Would any of you be interested in a ride in a helicopter for 4 people? I'm still looking for 2 more adults to join us. We leave early Saturday morning (February 12th) from Gatwick airport and will fly to the Isle of White where we will have breakfast, then have lunch on a yacht. Then we’ll do a flight over the Coast, returning to the isle for dinner. If interested, please message me. Preferably someone with a helicopter and yacht, otherwise we can't go...
The winner of last night's Euro millions £107 million pound draw, say they plan to put their windfall towards paying their gas & electricity bill.

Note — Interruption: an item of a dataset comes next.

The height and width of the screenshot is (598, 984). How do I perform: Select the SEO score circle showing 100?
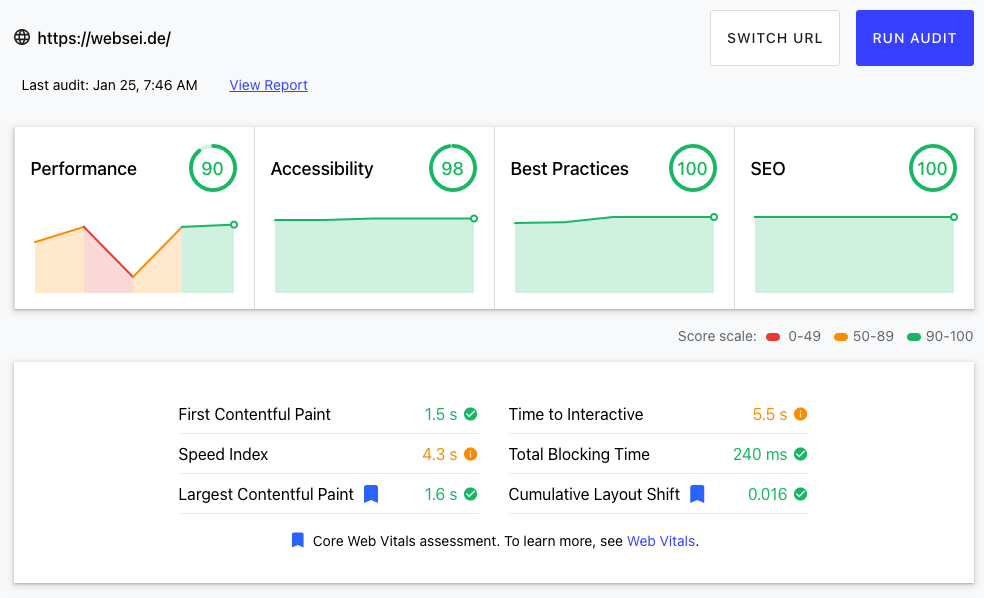click(933, 168)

Paddy was walking through a town one day when he saw a shop with a notice in the window. The notice said "We sell everything". Paddy could not believe this so he went inside. He walked to the counter and asked the salesperson, "Do you really sell everything?" The salesperson said "Yes, everything". Thinking this was too good to be true Paddy said "OK then could I have a jumper for a chicken?". The salesperson said "A jumper for a chicken?, hold on I will have to check the stock out the back". Five minutes later, the salesperson returned with a brown paper bag. "Here you go, one jumper for a chicken" "How much?" asked Paddy. "Three quid." replied the salesperson. "Three quid for a jumper for a chicken - excellent." said Paddy. So away he went as happy as larry. When he got outside he thought to himself that maybe he was done, so he looked inside the bag. At the bottom of the bag was a condom. He was mad and stormed back into the shop. He screamed at the sales person "Hey, I asked you for a jumper for a chicken and you have given me a condom - what's going on?" The salesperson replied, "Sorry mate, I checked in the back and we seem to be all out of jumpers for chickens, all we had was a pullover for a cock."
I have just read on the BBC News that Primark are teaming up with Greggs, of all people to launch a new fashion range (not joking) https://www.bbc.co.uk/news/business-60311654 The idea seems to a bit Pie in the Sky to me
I picked up a hitch hiker He said to me "Aren't you worried I might be a serial Killer?" "Not at all" I replied "The chances of there being TWO serial killers in one car is pretty slim!"